[Written request]: Turn every line of the entries below into a JSON list of strings, one string per line, skipping blank lines.

········

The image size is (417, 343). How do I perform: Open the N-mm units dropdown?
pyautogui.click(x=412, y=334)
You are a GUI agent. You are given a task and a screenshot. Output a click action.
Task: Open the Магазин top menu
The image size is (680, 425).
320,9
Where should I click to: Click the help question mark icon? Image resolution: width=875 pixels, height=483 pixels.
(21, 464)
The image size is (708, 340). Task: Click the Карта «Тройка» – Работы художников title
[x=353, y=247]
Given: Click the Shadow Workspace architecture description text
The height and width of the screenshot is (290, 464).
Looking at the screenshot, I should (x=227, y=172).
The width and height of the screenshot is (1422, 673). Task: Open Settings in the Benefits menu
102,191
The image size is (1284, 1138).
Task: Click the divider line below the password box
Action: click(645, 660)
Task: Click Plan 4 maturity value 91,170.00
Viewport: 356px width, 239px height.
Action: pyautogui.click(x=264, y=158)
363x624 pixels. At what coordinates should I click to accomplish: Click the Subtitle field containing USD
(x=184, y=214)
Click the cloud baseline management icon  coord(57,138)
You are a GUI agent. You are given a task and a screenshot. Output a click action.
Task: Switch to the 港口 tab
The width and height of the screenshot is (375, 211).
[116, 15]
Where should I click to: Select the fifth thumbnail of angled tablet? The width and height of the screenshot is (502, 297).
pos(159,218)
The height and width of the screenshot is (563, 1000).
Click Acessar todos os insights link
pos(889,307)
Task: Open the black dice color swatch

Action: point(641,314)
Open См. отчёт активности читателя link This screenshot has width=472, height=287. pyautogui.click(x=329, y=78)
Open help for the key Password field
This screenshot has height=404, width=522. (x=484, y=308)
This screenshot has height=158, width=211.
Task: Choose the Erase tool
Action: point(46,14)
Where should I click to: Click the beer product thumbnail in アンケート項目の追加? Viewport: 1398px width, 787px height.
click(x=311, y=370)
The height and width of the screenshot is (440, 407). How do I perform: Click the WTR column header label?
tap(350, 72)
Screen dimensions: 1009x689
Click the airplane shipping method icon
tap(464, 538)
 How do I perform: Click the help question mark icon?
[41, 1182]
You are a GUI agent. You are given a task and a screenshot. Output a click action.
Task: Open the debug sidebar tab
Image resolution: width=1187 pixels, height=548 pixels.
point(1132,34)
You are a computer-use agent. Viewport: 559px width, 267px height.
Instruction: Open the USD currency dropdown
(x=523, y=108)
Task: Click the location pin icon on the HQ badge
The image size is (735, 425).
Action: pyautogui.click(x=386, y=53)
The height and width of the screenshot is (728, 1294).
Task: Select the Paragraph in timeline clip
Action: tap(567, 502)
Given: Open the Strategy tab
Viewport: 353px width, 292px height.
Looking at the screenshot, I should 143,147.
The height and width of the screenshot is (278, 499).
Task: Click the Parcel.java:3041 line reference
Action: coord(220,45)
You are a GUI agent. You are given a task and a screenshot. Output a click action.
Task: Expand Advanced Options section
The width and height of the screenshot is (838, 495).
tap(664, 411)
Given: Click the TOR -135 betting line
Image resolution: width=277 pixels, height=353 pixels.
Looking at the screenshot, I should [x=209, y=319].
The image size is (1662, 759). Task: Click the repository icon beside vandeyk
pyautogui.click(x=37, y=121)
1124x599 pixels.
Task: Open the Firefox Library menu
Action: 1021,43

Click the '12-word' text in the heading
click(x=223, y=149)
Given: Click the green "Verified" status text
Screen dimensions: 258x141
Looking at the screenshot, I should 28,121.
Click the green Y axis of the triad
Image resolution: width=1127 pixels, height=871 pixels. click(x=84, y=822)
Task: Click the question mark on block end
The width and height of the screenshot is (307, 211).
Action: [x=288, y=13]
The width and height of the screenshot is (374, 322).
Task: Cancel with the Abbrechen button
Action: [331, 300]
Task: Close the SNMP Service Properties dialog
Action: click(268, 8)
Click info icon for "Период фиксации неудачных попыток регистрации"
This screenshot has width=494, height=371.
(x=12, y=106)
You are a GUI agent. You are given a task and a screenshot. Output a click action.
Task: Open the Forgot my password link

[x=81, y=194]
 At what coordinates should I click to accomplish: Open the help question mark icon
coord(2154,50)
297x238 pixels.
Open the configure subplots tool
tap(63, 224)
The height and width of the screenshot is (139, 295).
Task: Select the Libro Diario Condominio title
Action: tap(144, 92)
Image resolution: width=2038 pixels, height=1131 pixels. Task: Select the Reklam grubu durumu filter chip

········

[Solved exercise]:
[
  "The image size is (417, 343). How do I perform: Open the N-mm units dropdown?",
  "pyautogui.click(x=412, y=334)",
  "You are a GUI agent. You are given a task and a screenshot. Output a click action.",
  "Task: Open the Магазин top menu",
  "The image size is (680, 425).",
  "320,9",
  "Where should I click to: Click the help question mark icon? Image resolution: width=875 pixels, height=483 pixels.",
  "(21, 464)",
  "The image size is (708, 340). Task: Click the Карта «Тройка» – Работы художников title",
  "[x=353, y=247]",
  "Given: Click the Shadow Workspace architecture description text",
  "The height and width of the screenshot is (290, 464).",
  "Looking at the screenshot, I should (x=227, y=172).",
  "The width and height of the screenshot is (1422, 673). Task: Open Settings in the Benefits menu",
  "102,191",
  "The image size is (1284, 1138).",
  "Task: Click the divider line below the password box",
  "Action: click(645, 660)",
  "Task: Click Plan 4 maturity value 91,170.00",
  "Viewport: 356px width, 239px height.",
  "Action: pyautogui.click(x=264, y=158)",
  "363x624 pixels. At what coordinates should I click to accomplish: Click the Subtitle field containing USD",
  "(x=184, y=214)",
  "Click the cloud baseline management icon  coord(57,138)",
  "You are a GUI agent. You are given a task and a screenshot. Output a click action.",
  "Task: Switch to the 港口 tab",
  "The width and height of the screenshot is (375, 211).",
  "[116, 15]",
  "Where should I click to: Select the fifth thumbnail of angled tablet? The width and height of the screenshot is (502, 297).",
  "pos(159,218)",
  "The height and width of the screenshot is (563, 1000).",
  "Click Acessar todos os insights link",
  "pos(889,307)",
  "Task: Open the black dice color swatch",
  "Action: point(641,314)",
  "Open См. отчёт активности читателя link This screenshot has width=472, height=287. pyautogui.click(x=329, y=78)",
  "Open help for the key Password field",
  "This screenshot has height=404, width=522. (x=484, y=308)",
  "This screenshot has height=158, width=211.",
  "Task: Choose the Erase tool",
  "Action: point(46,14)",
  "Where should I click to: Click the beer product thumbnail in アンケート項目の追加? Viewport: 1398px width, 787px height.",
  "click(x=311, y=370)",
  "The height and width of the screenshot is (440, 407). How do I perform: Click the WTR column header label?",
  "tap(350, 72)",
  "Screen dimensions: 1009x689",
  "Click the airplane shipping method icon",
  "tap(464, 538)",
  " How do I perform: Click the help question mark icon?",
  "[41, 1182]",
  "You are a GUI agent. You are given a task and a screenshot. Output a click action.",
  "Task: Open the debug sidebar tab",
  "Image resolution: width=1187 pixels, height=548 pixels.",
  "point(1132,34)",
  "You are a computer-use agent. Viewport: 559px width, 267px height.",
  "Instruction: Open the USD currency dropdown",
  "(x=523, y=108)",
  "Task: Click the location pin icon on the HQ badge",
  "The image size is (735, 425).",
  "Action: pyautogui.click(x=386, y=53)",
  "The height and width of the screenshot is (728, 1294).",
  "Task: Select the Paragraph in timeline clip",
  "Action: tap(567, 502)",
  "Given: Open the Strategy tab",
  "Viewport: 353px width, 292px height.",
  "Looking at the screenshot, I should 143,147.",
  "The height and width of the screenshot is (278, 499).",
  "Task: Click the Parcel.java:3041 line reference",
  "Action: coord(220,45)",
  "You are a GUI agent. You are given a task and a screenshot. Output a click action.",
  "Task: Expand Advanced Options section",
  "The width and height of the screenshot is (838, 495).",
  "tap(664, 411)",
  "Given: Click the TOR -135 betting line",
  "Image resolution: width=277 pixels, height=353 pixels.",
  "Looking at the screenshot, I should [x=209, y=319].",
  "The image size is (1662, 759). Task: Click the repository icon beside vandeyk",
  "pyautogui.click(x=37, y=121)",
  "1124x599 pixels.",
  "Task: Open the Firefox Library menu",
  "Action: 1021,43",
  "Click the '12-word' text in the heading",
  "click(x=223, y=149)",
  "Given: Click the green \"Verified\" status text",
  "Screen dimensions: 258x141",
  "Looking at the screenshot, I should 28,121.",
  "Click the green Y axis of the triad",
  "Image resolution: width=1127 pixels, height=871 pixels. click(x=84, y=822)",
  "Task: Click the question mark on block end",
  "The width and height of the screenshot is (307, 211).",
  "Action: [x=288, y=13]",
  "The width and height of the screenshot is (374, 322).",
  "Task: Cancel with the Abbrechen button",
  "Action: [331, 300]",
  "Task: Close the SNMP Service Properties dialog",
  "Action: click(268, 8)",
  "Click info icon for \"Период фиксации неудачных попыток регистрации\"",
  "This screenshot has width=494, height=371.",
  "(x=12, y=106)",
  "You are a GUI agent. You are given a task and a screenshot. Output a click action.",
  "Task: Open the Forgot my password link",
  "[x=81, y=194]",
  " At what coordinates should I click to accomplish: Open the help question mark icon",
  "coord(2154,50)",
  "297x238 pixels.",
  "Open the configure subplots tool",
  "tap(63, 224)",
  "The height and width of the screenshot is (139, 295).",
  "Task: Select the Libro Diario Condominio title",
  "Action: tap(144, 92)",
  "Image resolution: width=2038 pixels, height=1131 pixels. Task: Select the Reklam grubu durumu filter chip"
]